With the signing of acts like The Hacker, Tiga and Vitalic the label started to develop a broad electronic artist roster.

In 2008 Different Recordings licensed and released the eponymous debut album by Crystal Castles which was named by the NME as one of the best albums of the decade with the band featuring on the magazine’s cover twice in one year.

In November 2022, Universal Music Group purchased 49% stake in [PIAS] (including Different).

==Artists==
Different currently has Anna Of The North, Claptone, DBFC, DNKL, Henry Krinkle, Infinity Ink, Innerspace Orchestra, Kllo, Shadow Child, TÂCHES and Vessels on their roster.

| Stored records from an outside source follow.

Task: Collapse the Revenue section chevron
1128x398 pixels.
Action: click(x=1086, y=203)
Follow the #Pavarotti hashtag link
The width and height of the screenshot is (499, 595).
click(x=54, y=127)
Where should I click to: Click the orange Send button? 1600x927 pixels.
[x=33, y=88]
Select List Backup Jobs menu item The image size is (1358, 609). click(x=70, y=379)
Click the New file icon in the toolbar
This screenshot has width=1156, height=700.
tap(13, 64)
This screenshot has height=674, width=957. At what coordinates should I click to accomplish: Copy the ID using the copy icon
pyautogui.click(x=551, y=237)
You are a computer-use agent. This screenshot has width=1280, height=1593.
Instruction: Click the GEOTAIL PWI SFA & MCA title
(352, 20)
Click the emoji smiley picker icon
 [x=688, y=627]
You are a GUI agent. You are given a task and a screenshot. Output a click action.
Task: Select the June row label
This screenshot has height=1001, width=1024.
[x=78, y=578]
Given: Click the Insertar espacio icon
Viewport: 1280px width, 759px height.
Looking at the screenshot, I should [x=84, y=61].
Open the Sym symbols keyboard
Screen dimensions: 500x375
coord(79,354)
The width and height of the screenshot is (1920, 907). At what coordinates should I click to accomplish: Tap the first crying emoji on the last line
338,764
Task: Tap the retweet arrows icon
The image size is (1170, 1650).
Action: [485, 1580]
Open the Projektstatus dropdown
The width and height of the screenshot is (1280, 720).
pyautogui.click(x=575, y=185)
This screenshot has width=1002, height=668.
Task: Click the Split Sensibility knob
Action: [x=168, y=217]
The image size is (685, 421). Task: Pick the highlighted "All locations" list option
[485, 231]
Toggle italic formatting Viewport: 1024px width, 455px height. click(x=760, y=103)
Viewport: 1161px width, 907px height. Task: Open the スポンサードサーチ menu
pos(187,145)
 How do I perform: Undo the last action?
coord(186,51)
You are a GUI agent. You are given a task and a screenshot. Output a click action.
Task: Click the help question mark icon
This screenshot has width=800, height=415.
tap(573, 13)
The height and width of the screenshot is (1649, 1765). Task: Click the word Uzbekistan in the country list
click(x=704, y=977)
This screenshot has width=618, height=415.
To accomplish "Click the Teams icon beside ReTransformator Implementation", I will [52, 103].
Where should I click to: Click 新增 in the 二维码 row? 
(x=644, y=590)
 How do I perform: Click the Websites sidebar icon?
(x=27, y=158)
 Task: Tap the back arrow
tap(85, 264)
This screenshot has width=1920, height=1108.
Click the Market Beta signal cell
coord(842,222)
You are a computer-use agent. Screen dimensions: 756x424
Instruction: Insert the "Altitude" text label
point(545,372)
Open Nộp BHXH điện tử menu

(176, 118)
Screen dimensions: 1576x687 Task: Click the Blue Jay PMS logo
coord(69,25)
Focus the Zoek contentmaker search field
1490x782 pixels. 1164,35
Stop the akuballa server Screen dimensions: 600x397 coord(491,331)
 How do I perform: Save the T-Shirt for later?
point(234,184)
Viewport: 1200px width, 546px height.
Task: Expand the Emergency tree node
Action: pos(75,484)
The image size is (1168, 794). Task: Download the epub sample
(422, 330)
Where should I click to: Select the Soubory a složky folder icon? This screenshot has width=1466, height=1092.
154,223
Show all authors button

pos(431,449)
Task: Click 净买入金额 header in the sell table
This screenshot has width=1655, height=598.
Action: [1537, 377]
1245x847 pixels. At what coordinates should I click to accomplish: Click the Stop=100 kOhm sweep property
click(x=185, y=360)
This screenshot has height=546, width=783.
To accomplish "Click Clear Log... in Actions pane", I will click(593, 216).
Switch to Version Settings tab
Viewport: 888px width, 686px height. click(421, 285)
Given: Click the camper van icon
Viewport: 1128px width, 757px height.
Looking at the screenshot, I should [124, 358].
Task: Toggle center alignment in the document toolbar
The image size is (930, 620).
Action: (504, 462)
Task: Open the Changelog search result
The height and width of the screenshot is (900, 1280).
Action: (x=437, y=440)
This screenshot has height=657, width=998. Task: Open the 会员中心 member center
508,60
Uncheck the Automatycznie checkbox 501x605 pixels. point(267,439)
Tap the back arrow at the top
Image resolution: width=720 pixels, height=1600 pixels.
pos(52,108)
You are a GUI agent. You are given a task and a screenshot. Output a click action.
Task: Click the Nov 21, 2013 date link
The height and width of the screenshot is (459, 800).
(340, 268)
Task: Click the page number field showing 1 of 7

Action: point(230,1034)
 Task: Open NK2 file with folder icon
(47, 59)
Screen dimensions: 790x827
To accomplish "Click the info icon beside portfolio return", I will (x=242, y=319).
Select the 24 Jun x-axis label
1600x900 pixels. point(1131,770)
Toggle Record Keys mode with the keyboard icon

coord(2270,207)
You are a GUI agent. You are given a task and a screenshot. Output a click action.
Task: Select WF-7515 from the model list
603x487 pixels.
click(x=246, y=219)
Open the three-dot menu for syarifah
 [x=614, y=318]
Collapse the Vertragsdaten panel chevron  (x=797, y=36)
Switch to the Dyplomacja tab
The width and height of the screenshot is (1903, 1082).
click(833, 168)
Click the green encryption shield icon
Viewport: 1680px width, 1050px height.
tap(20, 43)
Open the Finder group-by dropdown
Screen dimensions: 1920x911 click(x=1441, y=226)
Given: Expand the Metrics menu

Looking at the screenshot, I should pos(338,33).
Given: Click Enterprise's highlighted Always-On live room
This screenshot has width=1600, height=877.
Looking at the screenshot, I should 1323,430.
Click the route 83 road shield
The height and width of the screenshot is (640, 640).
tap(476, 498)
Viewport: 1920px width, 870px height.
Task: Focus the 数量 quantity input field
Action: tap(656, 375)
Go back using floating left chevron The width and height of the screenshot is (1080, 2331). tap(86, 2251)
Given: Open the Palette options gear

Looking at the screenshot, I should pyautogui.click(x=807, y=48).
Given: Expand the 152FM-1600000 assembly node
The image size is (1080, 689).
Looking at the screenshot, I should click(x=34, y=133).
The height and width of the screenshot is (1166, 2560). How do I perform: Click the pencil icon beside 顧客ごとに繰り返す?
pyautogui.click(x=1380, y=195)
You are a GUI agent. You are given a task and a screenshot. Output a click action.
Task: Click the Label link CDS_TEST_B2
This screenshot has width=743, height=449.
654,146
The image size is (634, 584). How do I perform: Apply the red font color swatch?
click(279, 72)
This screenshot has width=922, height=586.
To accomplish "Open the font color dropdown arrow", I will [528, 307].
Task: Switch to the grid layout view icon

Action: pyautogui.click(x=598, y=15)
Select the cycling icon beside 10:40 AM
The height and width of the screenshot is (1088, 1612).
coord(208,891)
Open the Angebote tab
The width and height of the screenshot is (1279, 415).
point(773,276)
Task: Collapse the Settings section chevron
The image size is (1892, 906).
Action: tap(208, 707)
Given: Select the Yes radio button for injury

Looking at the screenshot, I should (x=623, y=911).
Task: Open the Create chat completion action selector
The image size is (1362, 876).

Previous artists include Abstraxion, Agoria, Alex Gopher, Alex Martin Ensemble, Alexander Kowalski, Bloody Beetroots, Crystal Castles, Crystal Fighters, D/R/U/G/S, Etienne de Crecy, Felix Da Housecat, Harissa, Kiko, Kris Menace and DJ Pierre, Lifelike, Matt & Kim, Max Bitt, Motorbass, Mr. No, M.S.K., MSTRKRFT, Mustang, Neven, Padded Cell, Terence Fixmer, T.D.R., The Hacker, Rina Sawayama, Super Discount, Tiga, Villeneuve, Vitalic and Xenia Beliayeva.